■ Tarefas propostas:
- A) Diga se cada afirmação abaixo está de acordo com o trecho sobre a foto das escritoras no Pacaembu. Responda sim ou não a cada uma e cite as palavras exatas do trecho que decidem a resposta: (i) A foto no estádio do Pacaembu reuniu 420 escritoras. (ii) O movimento registrou escritoras em 52 cidades. (iii) Esmeralda Ribeiro organizou uma foto de escritoras negras na escadaria do Bixiga.
- B) Coloque numa lista numerada as linhas da listagem que vão da linha com "Task: Open the" até a linha com "I will point(325,136).", com as duas incluídas e sem as linhas em branco.

■ Trecho de origem:
------------------------
A Feira do Livro,

Mulheres ainda têm dificuldade de se reconhecer autoras, dizem organizadoras de Um Grande Dia para as Escritoras

Encerramento d'A Feira do Livro relembrou a foto histórica que reuniu 420 escritoras no Pacaembu em 2022

11jun2023 | Edição #70

Em junho de 2022, um chamado feito inicialmente pela escritora Giovana Madalosso e logo abraçado pela revista Quatro Cinco Um e pela organização d'A Feira do Livro resultou em uma foto histórica reunindo 420 mulheres escritoras nas arquibancadas do estádio do Pacaembu e logo se espalhou pelo país e pelo mundo, em um movimento espontâneo que acabou registrando 2.302 escritoras em 48 cidades.

Logo se somaram a Madalosso a editora de podcasts da Quatro Cinco Um Paula Carvalho e as escritoras Natalia Timerman e Esmeralda Ribeiro. E foram elas quem encerraram a Feira em grande estilo neste domingo, para falar no livro que resultou desse movimento, Um grande dia para as escritoras: autoras do brasil mostram a cara, com artigos das organizadoras e Sony Ferseck e pesquisa de Jess Carvalho, e que traz os registros fotográficos desses encontros.

Madalosso abriu a mesa Um grande dia em São Paulo apontando algo que apareceu com frequência entre as mulheres que participaram do movimento: a dificuldade de se definir como escritoras. “Eu vou pro quinto livro publicado e ainda me questiono ‘eu sou uma escritora?’. É um silenciamento de muitos séculos que a gente carrega e estamos tentando superar”, acrescentou Timerman.

Ribeiro, que também organizou uma foto de escritoras negras na escadaria do Bixiga, na capital paulista, acrescentou outra dimensão: “Como escritoras negras, tem duas coisas: a gente não se vê como escritora e as pessoas não nos reconhecem como escritora, não acreditam que a gente escreve”. Ela contou de um lançamento em que uma mulher branca, com cara de rica, a abordou. “Ela perguntou se podia me fazer uma pergunta e então questionou se eu tinha escrito mesmo aquele livro. Essa mulher ficou muito tempo comigo, quando eu pensava nela me dava uma raiva.”


A escritora Esmeralda Ribeiro, a antropóloga Deborah Goldemberg e as escritoras Giovana Madalosso, Natalia Timerman e Paula Carvalho [Sean Vadaru/Divulgação]

A escritora também defendeu a forma como o movimento se organizou, sem estabelecer critérios para definir quem era escritora e quem não era. “Não dava pra ser só mulheres com livros publicados, porque tem várias mulheres com livros na gaveta. Por isso que teve tantas mulheres negras. Se fossem só livros publicados, não viria ninguém. Quem tem livro na gaveta, quem escreve no Instagram, quem escreve nas redes sociais é escritora.”

Carvalho apontou que, mais cedo, quando as escritoras se reuniram para autografar o livro e tirarem uma nova foto, havia mulheres que não atenderam ao chamado de imediato. “A gente teve que chamar mulheres para participar da foto, porque elas não se sentem escritoras. A gente tem que ouvir isso de outras mulheres. Ver essas fotos dessas mulheres com seus livros levantou um pouco o véu da invisibilidade.”
------------------------
■ Listagem fornecida:
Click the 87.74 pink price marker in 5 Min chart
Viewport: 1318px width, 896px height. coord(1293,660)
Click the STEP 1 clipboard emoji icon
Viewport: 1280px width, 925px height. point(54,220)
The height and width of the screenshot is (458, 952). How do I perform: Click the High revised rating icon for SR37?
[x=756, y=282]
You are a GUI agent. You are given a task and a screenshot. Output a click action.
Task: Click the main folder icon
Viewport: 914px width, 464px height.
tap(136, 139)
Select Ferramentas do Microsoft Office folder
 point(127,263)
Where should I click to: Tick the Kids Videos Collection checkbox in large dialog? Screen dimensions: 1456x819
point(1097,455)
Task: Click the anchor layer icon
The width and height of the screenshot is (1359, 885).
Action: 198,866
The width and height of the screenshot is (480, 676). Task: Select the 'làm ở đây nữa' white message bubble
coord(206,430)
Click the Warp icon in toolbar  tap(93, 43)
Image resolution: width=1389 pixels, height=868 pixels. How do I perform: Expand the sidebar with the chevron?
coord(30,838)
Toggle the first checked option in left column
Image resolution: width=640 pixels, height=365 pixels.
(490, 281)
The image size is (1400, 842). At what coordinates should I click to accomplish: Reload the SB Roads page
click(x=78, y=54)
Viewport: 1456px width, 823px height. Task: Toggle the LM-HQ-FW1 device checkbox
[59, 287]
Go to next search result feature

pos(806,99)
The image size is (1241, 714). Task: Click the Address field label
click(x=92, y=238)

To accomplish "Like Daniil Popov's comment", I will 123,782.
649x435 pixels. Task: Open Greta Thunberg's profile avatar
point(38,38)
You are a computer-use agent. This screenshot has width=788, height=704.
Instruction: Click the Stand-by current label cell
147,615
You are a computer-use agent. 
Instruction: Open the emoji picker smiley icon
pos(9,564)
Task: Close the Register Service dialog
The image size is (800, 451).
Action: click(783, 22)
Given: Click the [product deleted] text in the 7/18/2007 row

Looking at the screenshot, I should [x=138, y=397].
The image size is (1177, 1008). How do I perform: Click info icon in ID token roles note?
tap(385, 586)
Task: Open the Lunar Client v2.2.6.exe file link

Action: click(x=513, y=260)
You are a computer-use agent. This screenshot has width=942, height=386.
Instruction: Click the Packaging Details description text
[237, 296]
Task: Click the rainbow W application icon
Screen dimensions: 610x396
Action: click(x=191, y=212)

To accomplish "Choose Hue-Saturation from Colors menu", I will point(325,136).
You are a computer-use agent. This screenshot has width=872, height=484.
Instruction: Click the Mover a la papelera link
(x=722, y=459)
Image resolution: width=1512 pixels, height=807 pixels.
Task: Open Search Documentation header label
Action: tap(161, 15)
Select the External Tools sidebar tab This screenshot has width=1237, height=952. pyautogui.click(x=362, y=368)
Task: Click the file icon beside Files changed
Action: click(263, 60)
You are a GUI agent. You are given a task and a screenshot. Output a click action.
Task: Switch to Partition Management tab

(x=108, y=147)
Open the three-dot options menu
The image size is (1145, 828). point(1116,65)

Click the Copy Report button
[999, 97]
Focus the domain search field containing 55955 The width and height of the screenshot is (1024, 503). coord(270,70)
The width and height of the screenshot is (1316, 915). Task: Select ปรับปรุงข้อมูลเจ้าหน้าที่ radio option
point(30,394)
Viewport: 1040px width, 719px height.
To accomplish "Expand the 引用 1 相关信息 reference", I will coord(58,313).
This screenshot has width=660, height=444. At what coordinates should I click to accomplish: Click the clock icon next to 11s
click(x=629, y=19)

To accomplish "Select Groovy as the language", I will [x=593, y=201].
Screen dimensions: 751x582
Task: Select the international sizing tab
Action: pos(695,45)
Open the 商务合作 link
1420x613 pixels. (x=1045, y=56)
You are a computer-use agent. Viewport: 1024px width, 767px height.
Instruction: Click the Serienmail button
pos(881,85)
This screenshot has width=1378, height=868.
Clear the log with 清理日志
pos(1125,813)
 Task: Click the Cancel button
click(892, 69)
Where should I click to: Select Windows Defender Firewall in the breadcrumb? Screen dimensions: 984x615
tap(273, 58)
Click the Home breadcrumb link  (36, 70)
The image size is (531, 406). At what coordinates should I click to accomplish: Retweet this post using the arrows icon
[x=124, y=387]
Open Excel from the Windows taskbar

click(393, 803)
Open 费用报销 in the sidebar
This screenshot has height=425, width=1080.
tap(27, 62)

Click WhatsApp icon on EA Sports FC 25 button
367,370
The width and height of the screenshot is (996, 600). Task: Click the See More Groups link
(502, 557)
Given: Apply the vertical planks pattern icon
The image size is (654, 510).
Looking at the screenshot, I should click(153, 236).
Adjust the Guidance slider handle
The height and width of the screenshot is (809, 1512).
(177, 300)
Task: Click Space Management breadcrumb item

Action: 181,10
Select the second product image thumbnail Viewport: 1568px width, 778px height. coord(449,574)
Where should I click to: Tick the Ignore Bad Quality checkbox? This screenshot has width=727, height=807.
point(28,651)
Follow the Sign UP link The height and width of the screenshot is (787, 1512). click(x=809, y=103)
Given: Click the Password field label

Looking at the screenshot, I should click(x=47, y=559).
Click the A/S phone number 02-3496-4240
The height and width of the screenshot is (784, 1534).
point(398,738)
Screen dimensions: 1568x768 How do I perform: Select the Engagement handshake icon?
------------------------
■ Respostas do exercício:
- A)
(i) Sim: "uma foto histórica reunindo 420 mulheres escritoras nas arquibancadas do estádio do Pacaembu".
(ii) Não: "acabou registrando 2.302 escritoras em 48 cidades".
(iii) Sim: "também organizou uma foto de escritoras negras na escadaria do Bixiga".

- B)
1. Task: Open the Lunar Client v2.2.6.exe file link
2. Action: click(x=513, y=260)
3. You are a computer-use agent. This screenshot has width=942, height=386.
4. Instruction: Click the Packaging Details description text
5. [237, 296]
6. Task: Click the rainbow W application icon
7. Screen dimensions: 610x396
8. Action: click(x=191, y=212)
9. To accomplish "Choose Hue-Saturation from Colors menu", I will point(325,136).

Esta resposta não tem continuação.